ADNAN DALGAKIRAN (Makine Tanıtım Grubu Yönetim Kurulu Başkanı): “Teknoloji almayalım üretelim”
Biz makine sektörü olarak Türkiye’nin teknolojiyi satın alan değil, üreten ülke ya da teknolojinin üretildiği ülke olması gerektiğine inanıyoruz. Bunun için de sanayinin finansmanını güçlendirecek, firmalarımızın teknolojik düzeyi ve yatırım hevesini artıracak teşvik programlarının önemine yürekten inanıyoruz. Diğer yandan teşvikler tek başına yeterli olmaz. Sürdürülebilir büyüme, uyumlu ve programlı bir sanayi modeli geliştirmeyi şart koşar. Bizim ilk önce, dünyadaki rakiplerimizin sahip olduğu yapısal imkanlara kavuşmamız gerekiyor. Bunun için de en başta orta yüksek ve ileri teknoloji alanında üretim yapan küçük şirketlerin konsolidasyonunun sağlanarak yan sanayinin oluşturulması ve verimlilik artışının gerçekleşmesi gerekiyor.
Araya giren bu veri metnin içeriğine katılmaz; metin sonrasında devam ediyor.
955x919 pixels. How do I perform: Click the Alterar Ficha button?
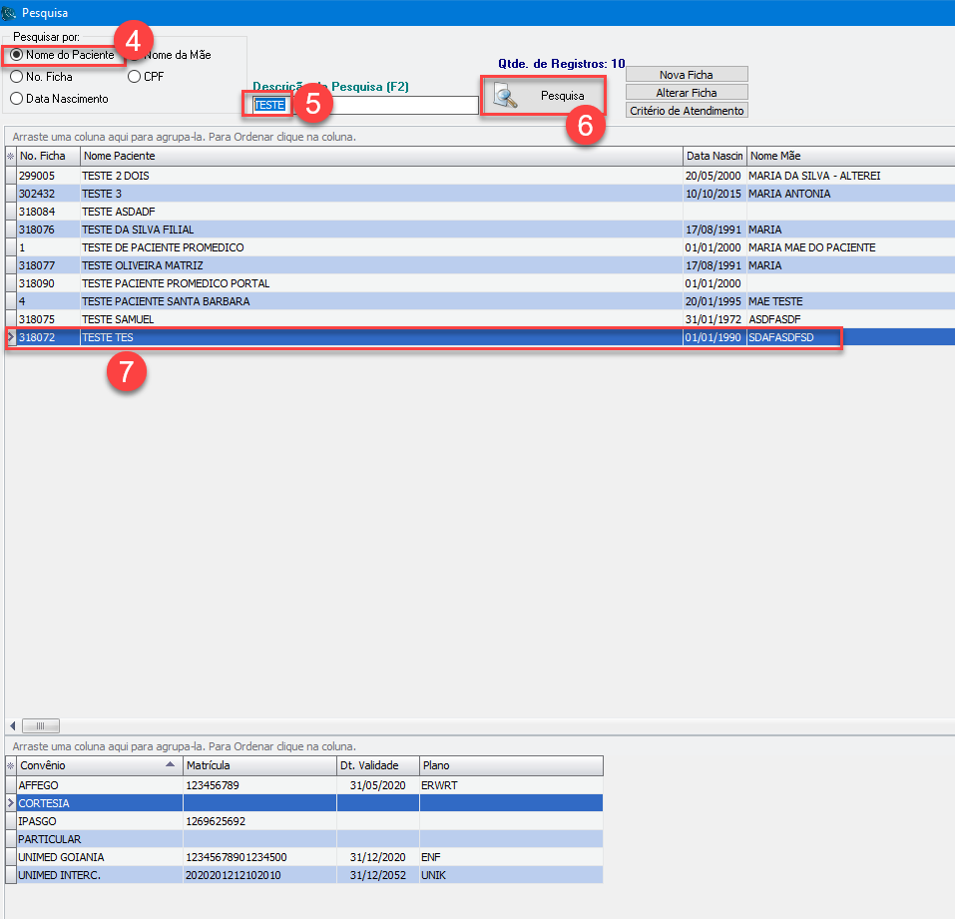(687, 93)
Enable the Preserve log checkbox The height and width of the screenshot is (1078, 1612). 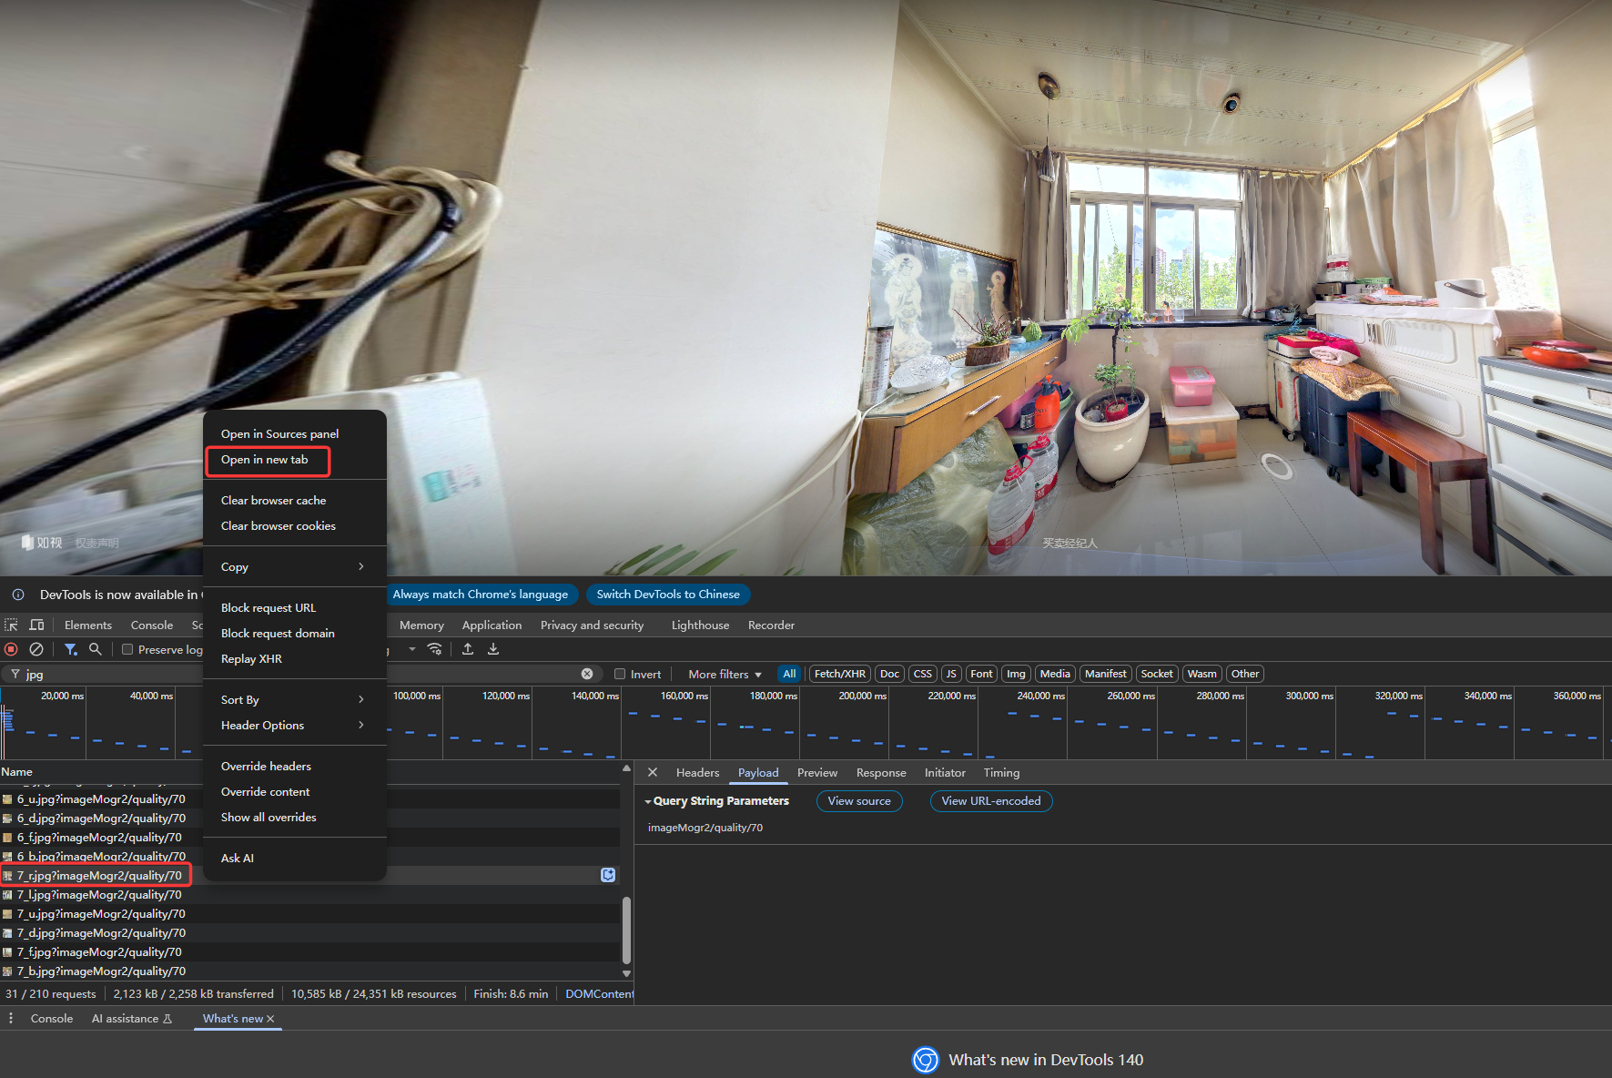[x=127, y=649]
Bir örnek olarak, kendi faaliyet alanımız olan makine sektörüne baktığımızda Türkiye’de yaklaşık 11 bin makine ihracatçısı olduğunu görüyoruz. Bu firmalarda 177 bin kişi çalışıyor ve firma başına ortalama 16 kişi düşüyor. Sektörün rekabetçiliği bu agresif ortama rağmen üretimde ölçek sorununu aşabilmiş firmalar üzerinden sağlanıyor. Uluslararası rekabete uyum sağlayabilenler da genelde 50 kişiden fazla istihdamı olan firmalar ile kendi niş pazarlarına göre hiçbir zaman bu istihdamı sağlayamayan ama kendi teknolojilerini geliştirebilen firmalar oluyor.
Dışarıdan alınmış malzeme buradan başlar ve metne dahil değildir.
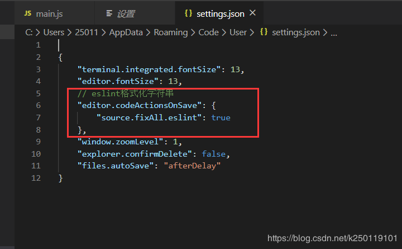The image size is (402, 249).
Task: Click the User breadcrumb segment
Action: (238, 32)
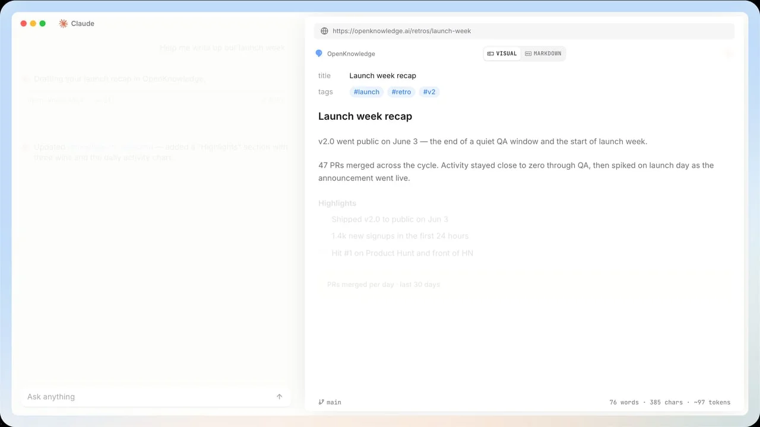Click the faded Highlights section heading
The image size is (760, 427).
[x=337, y=203]
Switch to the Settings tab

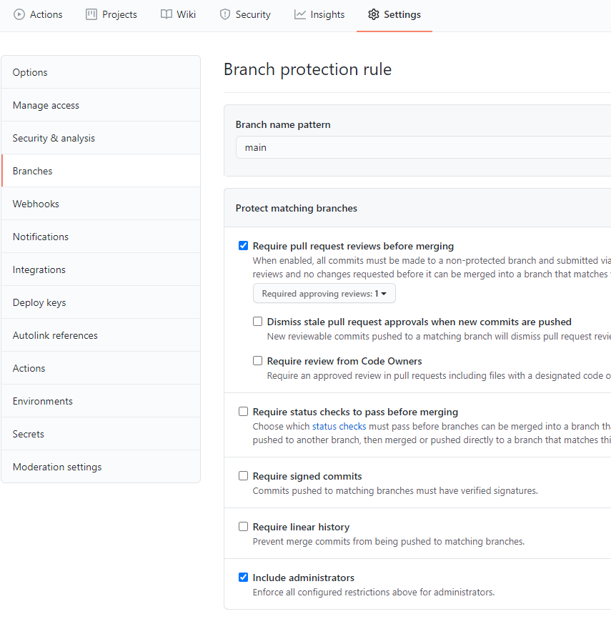coord(394,14)
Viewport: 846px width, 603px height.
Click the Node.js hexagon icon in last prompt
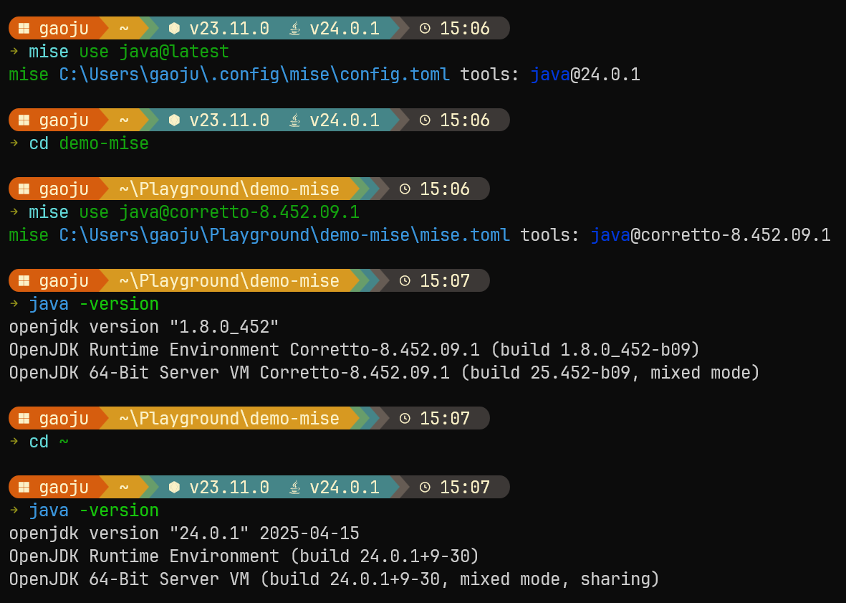click(x=174, y=487)
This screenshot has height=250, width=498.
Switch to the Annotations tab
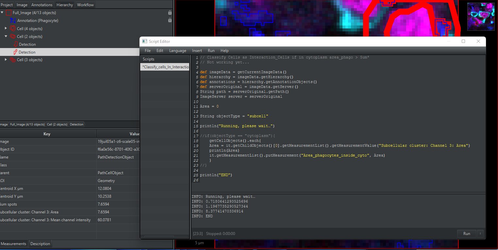pos(42,5)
İstanbul Sanayi Odası tarafından açıklanan Türkiye’nin 500 Büyük Sanayi Kuruluşu Araştırma Raporu’na baktığımızda Türkiye’deki firmaların finansman maliyetinin, faaliyet karının yüzde 60'tan fazlasına karşılık geldiğini görüyoruz. Finansman giderlerinin bir önceki yıla göre artışı yüzde 75 seviyesinde. Borçlanma maliyetinin bu kadar yüksek olduğu bir ortamda risk alma ve yatırım yapma hevesinin gelişmesini bekleyemeyiz. Bunun yerine girişimcilik ekosisteminin yeni bir sanayi modeliyle bütünleştiği, küçük ve orta ölçekli firmaların Ar-Ge çalışmalarıyla desteklenirken Türk sanayinin yüksek teknolojik ürünlere, tasarım ve markalaşmaya yöneldiği bir anlayış geliştirmek üzere çalışmalıyız.
MAKİNE KİMYA KURUMU KOBİ’LERİ İHALE USULÜ DESTEKLİYOR
Orta-yüksek ve yüksek teknolojiye geçmek isteyen KOBİ’lere Kurum tarafından direkt olarak sağlanan herhangi bir teşvik bulunmamaktadır. Ancak Savunma Sanayi Müsteşarlığı ile Kurum arasında imzalanan savunma sanayi Ar-Ge sözleşmelerinde, sözleşme bedelinin yüzde 70’i sanayi katılım offset  değeri olarak belirlenir. Yani belirtilen oranda yerli katkı istenir. Bu oranın yüzde 20’sinin ise KOBİ‘ler tarafından gerçekleştirilmesi zorunluluğu vardır. Bu noktada Kamu İhale Kanunu ve ilgili mevzuatlarına göre düzenlenen ihaleler sonucunda kazanan KOBİ’ler ile sözleşme yapılmaktadır.
Ayrıca Savunma Sanayi Müsteşarlığı ile yapılan seri üretim sözleşmeleri kapsamında sözleşme bedelinin belli bir oranında (yaklaşık yüzde 2 civarında) teknoloji kazanım yükümlülüğü çerçevesinde KOBİ’lerle çalışma yürütülmektedir.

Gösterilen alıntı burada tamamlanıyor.